空兵炉心はまだ使えそうにないし、MPが足りるか怪しい……。まあ、やるだけやってみよう。
「光来撃」
多少は残したが、MPを大幅につぎ込んだ光来撃。その推進力は凄まじいものだったが、それでも塔の天井には届かず、6階層ほど飛んだ先で勢いが落ちてしまった。

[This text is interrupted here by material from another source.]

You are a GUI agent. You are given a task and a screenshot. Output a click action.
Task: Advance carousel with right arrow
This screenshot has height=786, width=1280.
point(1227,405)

このままでは落下死してしまう。朧影で生み出した分身を踏み場にしてもう少し上へ移動しようとした時に気がつく。
下から迫る5つの影に。
「ヤバ……」
急いで朧影を踏みつけ、上へ上へと逃げるように跳んでいく。下から飛んできた攻撃を回避しながら進んでいるため、中々上は進めない。
「幻霧」
霧を生み出し、相手の視界を奪う。そして、その間に近くの階層へと移動する。
吹き抜け構造で助かったな。ここにも敵はいるんだろうが、それでも少し休みたい。さっきの影、ズルしたから来たのか?それとも各階層のボスが追いかけてきた感じか?

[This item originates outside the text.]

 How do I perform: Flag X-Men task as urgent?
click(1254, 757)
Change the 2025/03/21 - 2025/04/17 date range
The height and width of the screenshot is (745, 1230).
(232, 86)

「空兵炉心が直ってからきた方が良かったかもしれないな……」
MPがカツカツだ。魔法系職業ほどではないんだろうけど、それなりにMPを必要とする戦い方をしている。MPの回復をサポートする空兵炉心がないだけでかなり戦いにくいな。
とはいえ、ないものはないんだ。失敗したらまた来ればいい。
「よし、行くぞ」
軽く助走をつけ、再び中央の吹き抜けへと飛び出す。多少はMPも回復した。
「光来撃」
2度目の雷撃による加速。今回も天井には辿り着きそうにないが、かなり近づいた。朧影による跳躍を駆使して、さらに天井へと近づく。
「いける……!」
まあ、現実はそんなに甘くない。天井に向けて、手を伸ばす俺の前に飛び出してきた一つの影。
『神影 ゼウラウス』
その右手に握られた槍に押し返されるようにして、地面へと落下を始める体。
「クソッ……」
神影ゼウラウスの全身は黒く、表情なんてものもない。しかし、その顔は笑っているように見えた。
ちくしょう。絶対クリアしてやるからな……。
「あっ……」
落下する中、リベンジを誓った俺に容赦なく攻撃が降り注ぐ。それは11人の影によるもの。

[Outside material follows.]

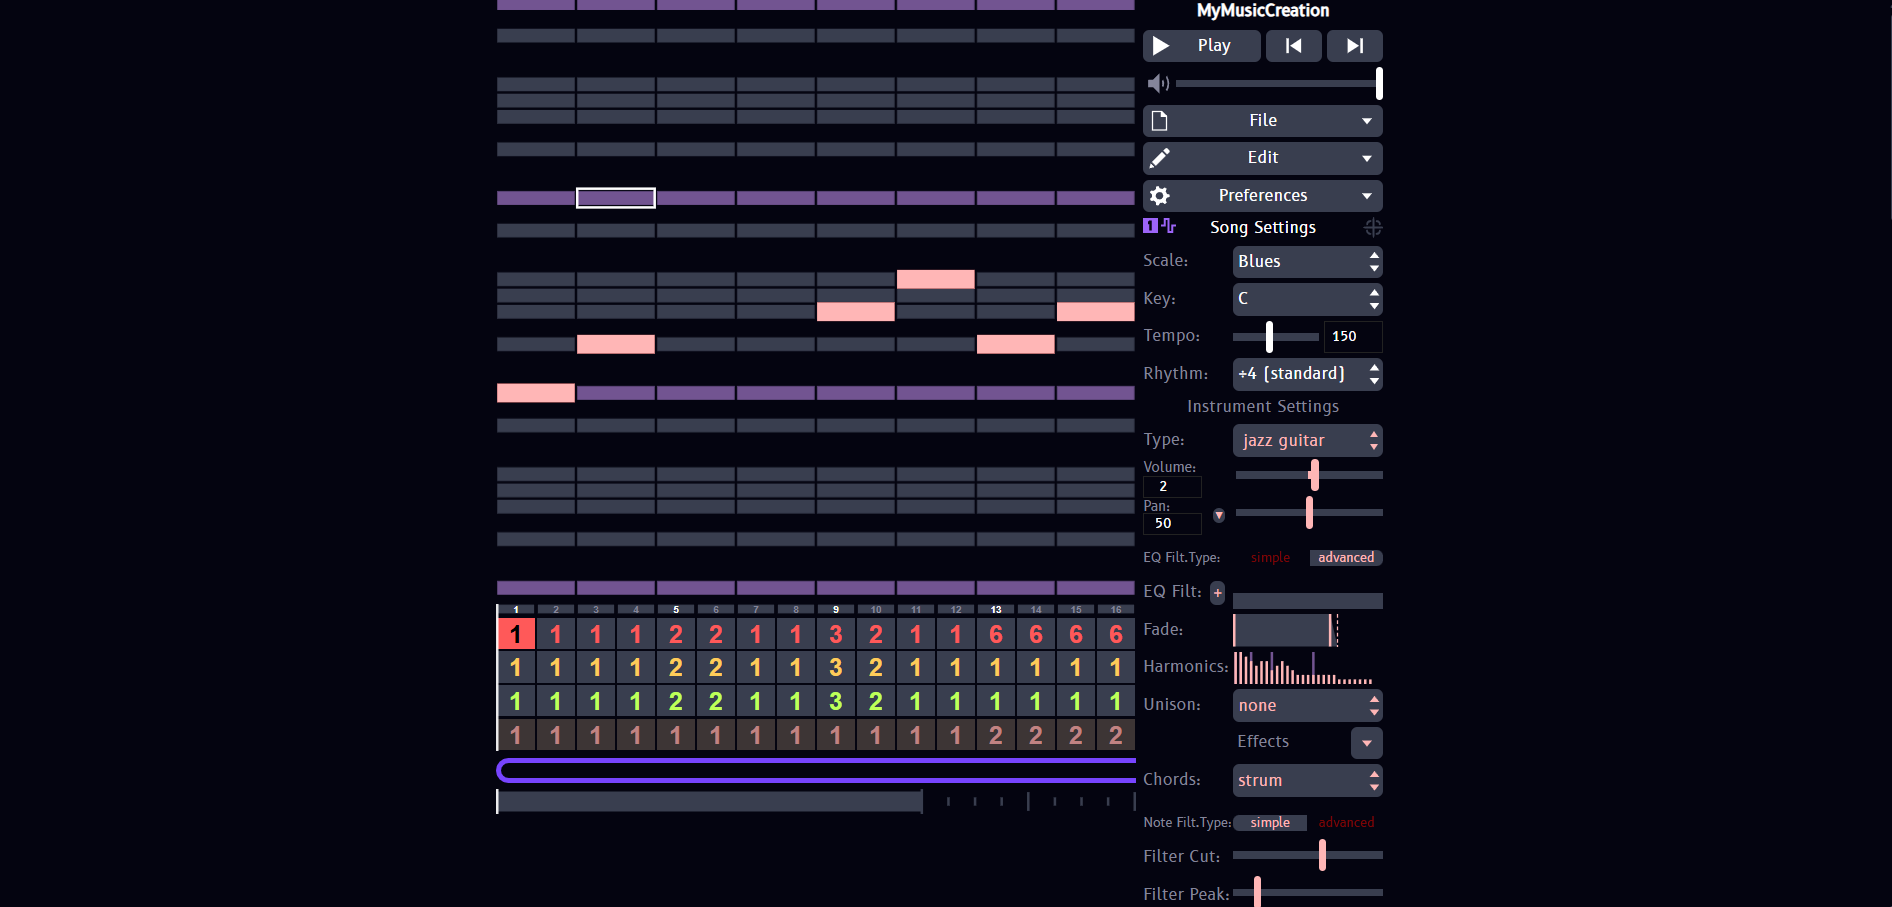Open the Chords dropdown set to strum

(1307, 781)
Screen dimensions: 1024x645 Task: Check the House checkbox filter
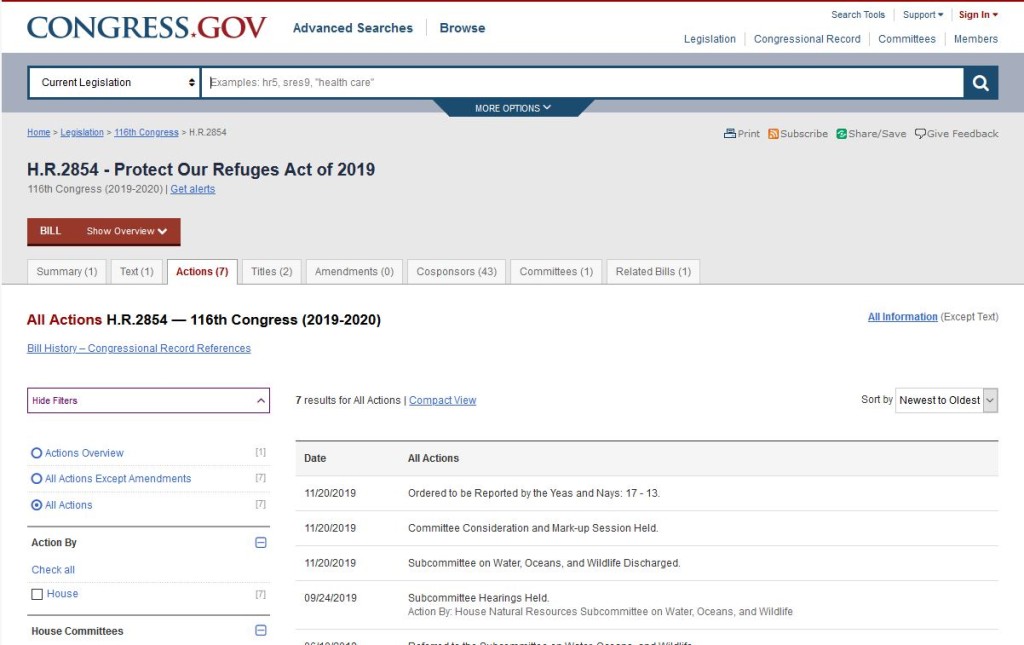[x=37, y=594]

空中で攻撃を受け、満身創痍の状態で地面へと激突する直前、誰かの声を聞いた気がした。
そうして、俺は死亡した。
さて、ウォーグの工房にリスポーンしたんだが、何か首に違和感がある。首に手を当てるとそこには――――――
――――――ボロボロに焼け落ちたような布が巻きついていた。
「イカロスの残翼?こんなのいつ装備されたんだ?」
全く身に覚えのないアクセサリー。まあ、ひとまず性能を見るか……。
「え?強くない?」
イカロスの残翼の能力は以下の通り。
・イカロスの風域
STMを消費することで一定時間、空中に踏みとどまることができる。滞空可能時間は跳躍によってリセットさせる。滞空可能時間が0になった場合、地面に足が着くまで効果が発動しなくなる。
効果発動中、着地によるダメージを軽減する。
・イカロスの蝋羽
イカロスの風域発動中、跳躍時に「蝋羽」を1蓄積する。
・飛翔するイカロス
「蝋羽」が一定値に達することで発動可能。「蝋羽」を全て消費し、推進力を生み出す。
・???
???
「スキル無しで空中ジャンプできるってことだよな……?」
なんなら、STMと滞空可能時間とやらに気をつければ無限に空中ジャンプできるんじゃないか?